Vavilov died aged 47, of pancreatic cancer, a few months before the appearance of "The City of Gold", which became a hit overnight.

The most famous of his anonymous or misattributed compositions are:
- "Canzona by Francesco da Milano", or, more precisely, Сюита для лютни: Канцона и Танец. As Vavilov explained, he released this tule under the fake authorship on his vinyl disc titled Lute music of the 16th-17th centuries (which included real historical tunes), because he didn't expect that this kind of music by a little known composer published in the Soviet Union.

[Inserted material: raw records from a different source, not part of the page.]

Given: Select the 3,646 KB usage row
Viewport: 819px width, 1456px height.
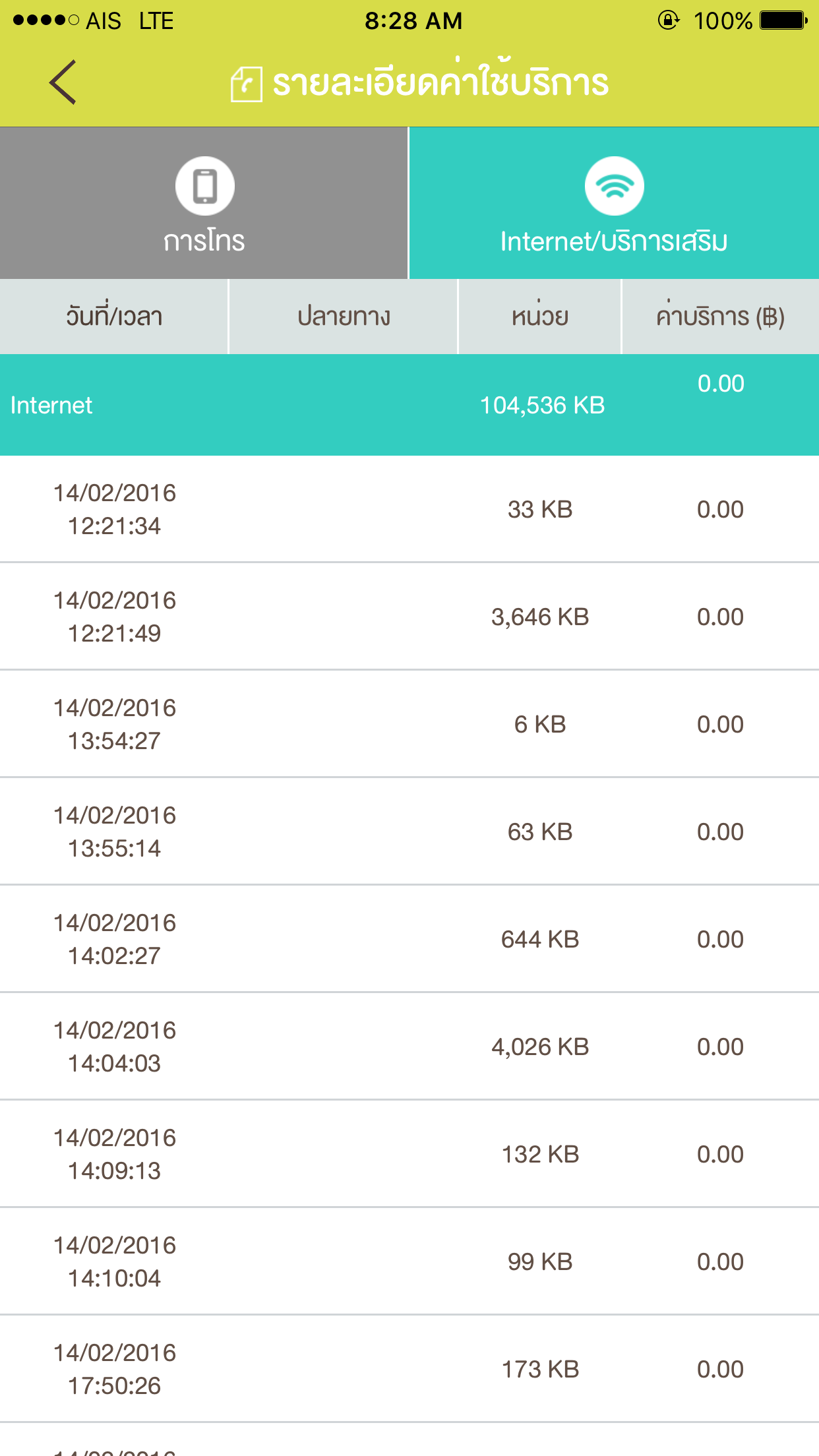Looking at the screenshot, I should [x=410, y=617].
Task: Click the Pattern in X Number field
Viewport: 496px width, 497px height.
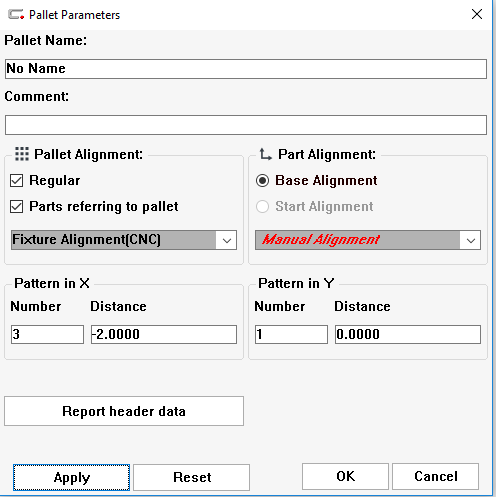Action: tap(47, 334)
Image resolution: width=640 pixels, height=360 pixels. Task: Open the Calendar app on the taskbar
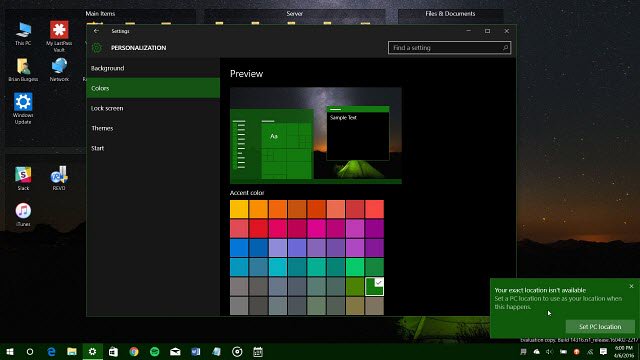point(258,351)
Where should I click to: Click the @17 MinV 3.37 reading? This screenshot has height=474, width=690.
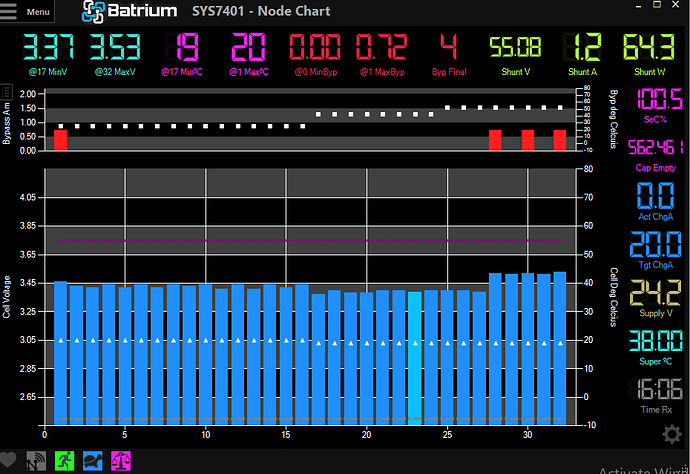(49, 46)
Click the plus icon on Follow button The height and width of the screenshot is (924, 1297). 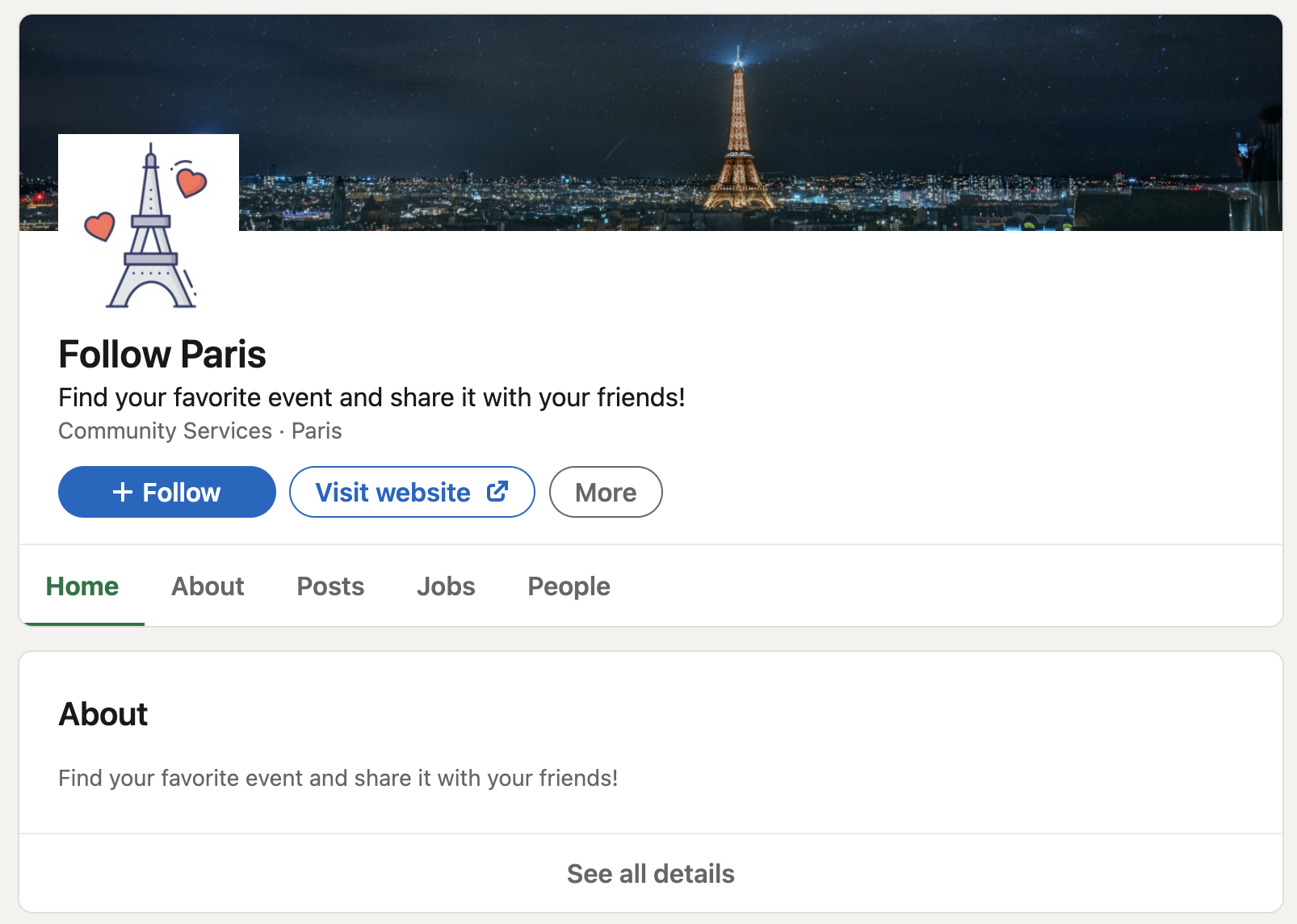point(123,492)
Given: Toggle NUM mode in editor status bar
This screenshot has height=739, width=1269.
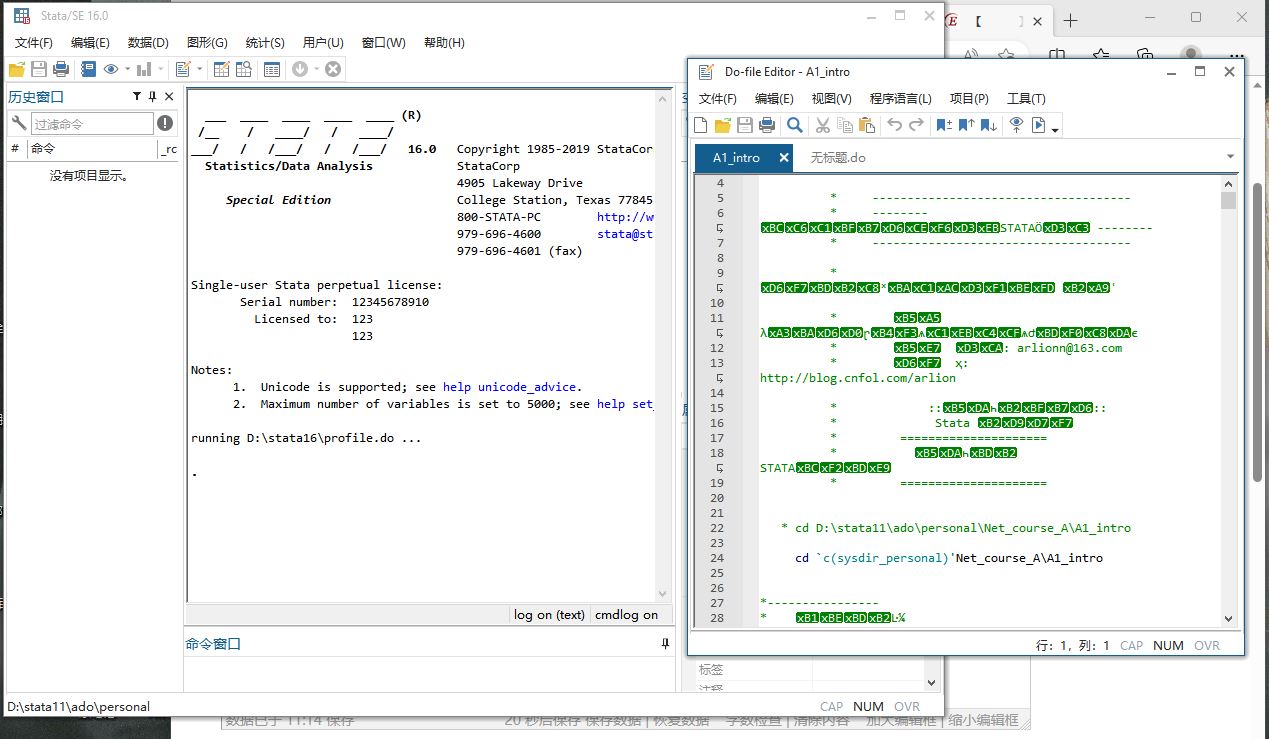Looking at the screenshot, I should pyautogui.click(x=1168, y=646).
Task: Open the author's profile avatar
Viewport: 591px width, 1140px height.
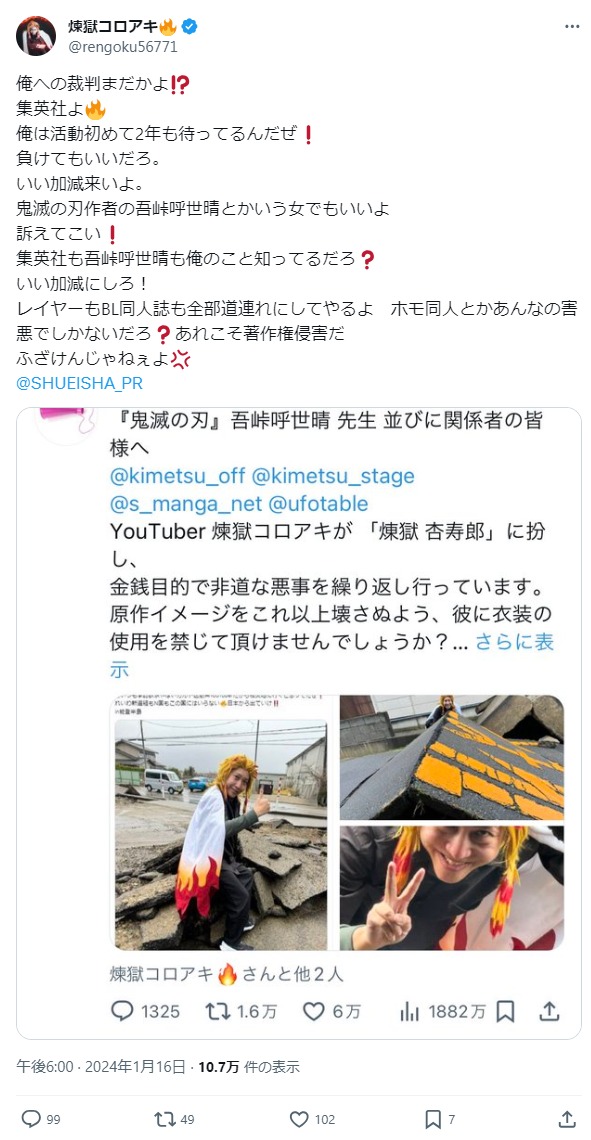Action: [36, 36]
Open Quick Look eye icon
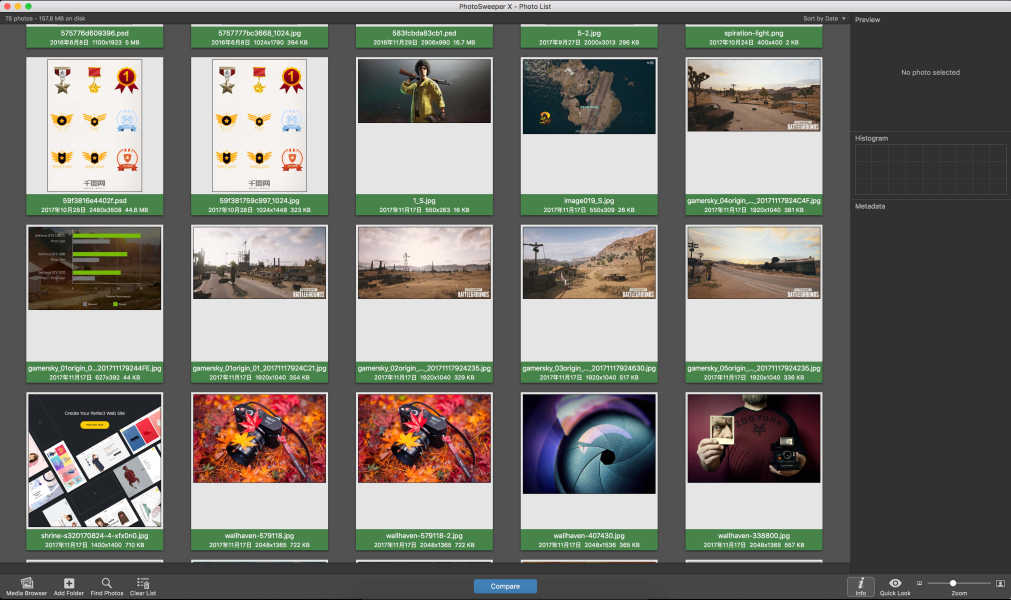The image size is (1011, 600). pos(895,583)
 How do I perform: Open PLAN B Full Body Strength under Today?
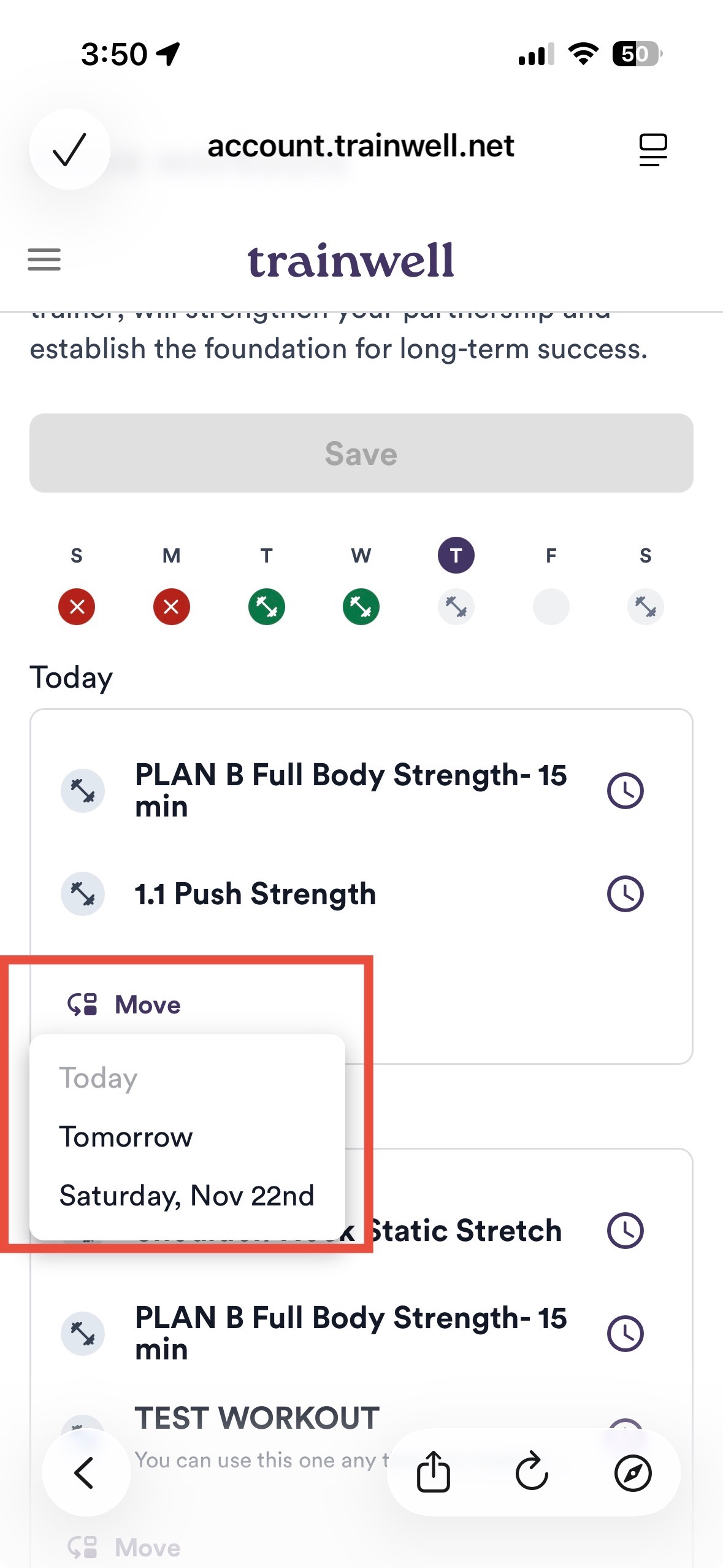350,790
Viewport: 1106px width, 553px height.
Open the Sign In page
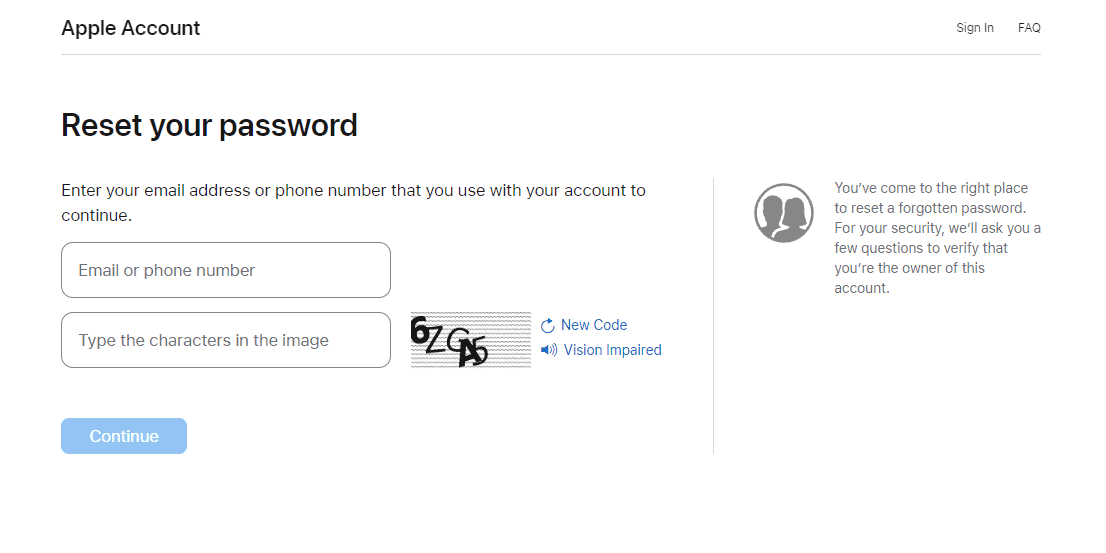click(974, 28)
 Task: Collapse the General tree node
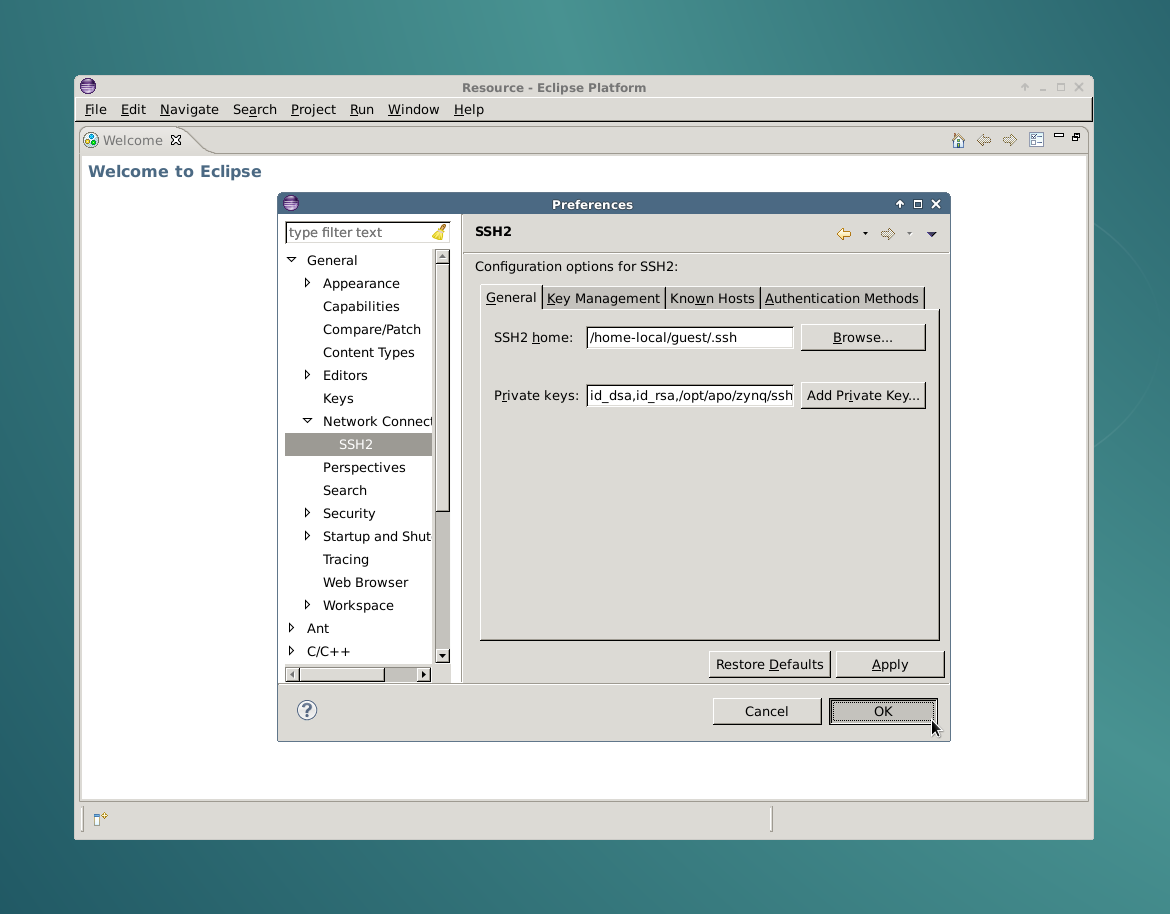click(292, 260)
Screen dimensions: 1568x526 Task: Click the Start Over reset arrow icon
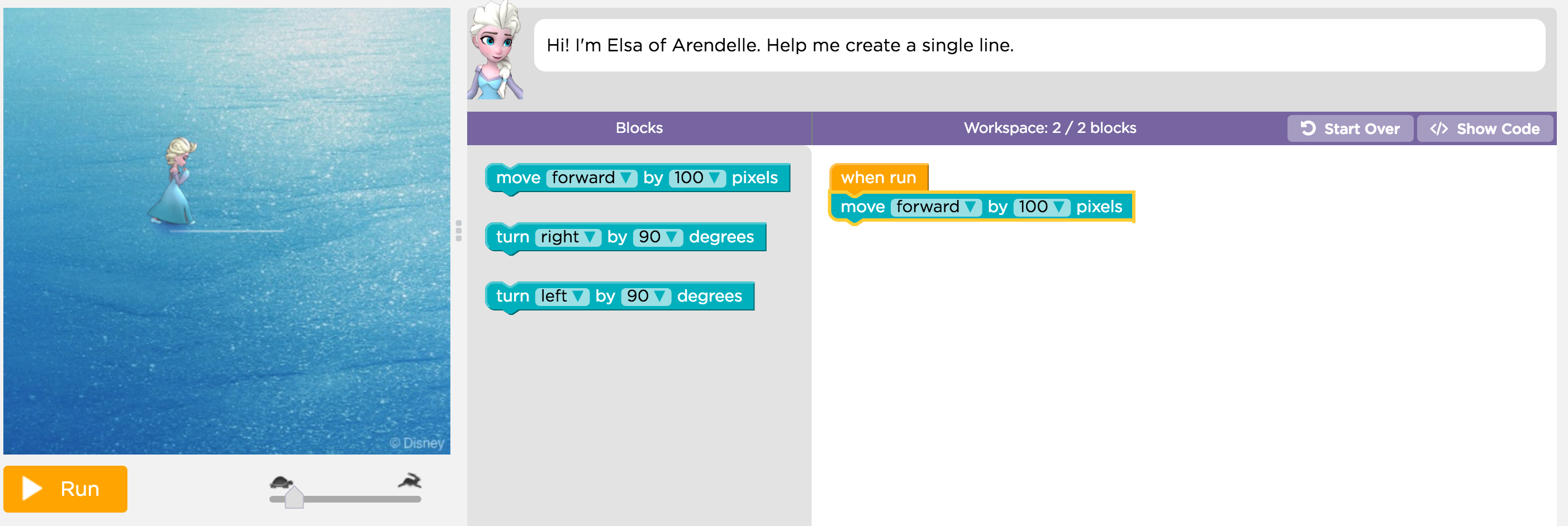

  - Poets Anri Volokhonsky and Alexei Khvostenko would later set lyrics to this music, the song called "The City of Gold" song (in Russian "Город Золотой"). The song, in turn, would become a hit in the 1980s when it was performed by Boris Grebenshchikov and his band Aquarium for the soundtrack for the film Assa.
- "Mazurka by Andrey Sychra",
- "Elegy by Mikhail Vysotsky",
- "Russian Melody (tremolo study) by Mikhail Vysotsky",
- "Ricercar by Niccolo Nigrino",
- "Impromptu" by Miliy Balakirev.
- "Ave Maria". Vavilov wrote this aria with the ascription "Anonymous", and it was later mis-attributed to Giulio Caccini. It is often performed, notably by Inese Galante, Andrea Bocelli, Julian Lloyd Webber, Sumi Jo and Charlotte Church, inter alia.
- "Suite for the Lute: Pavane and Galliard". Poets Anri Volokhonsky and Alexei Khvostenko would later set lyrics on this music, the song called "Darling was carried away by a horse" (in Russian "Конь унес любимого").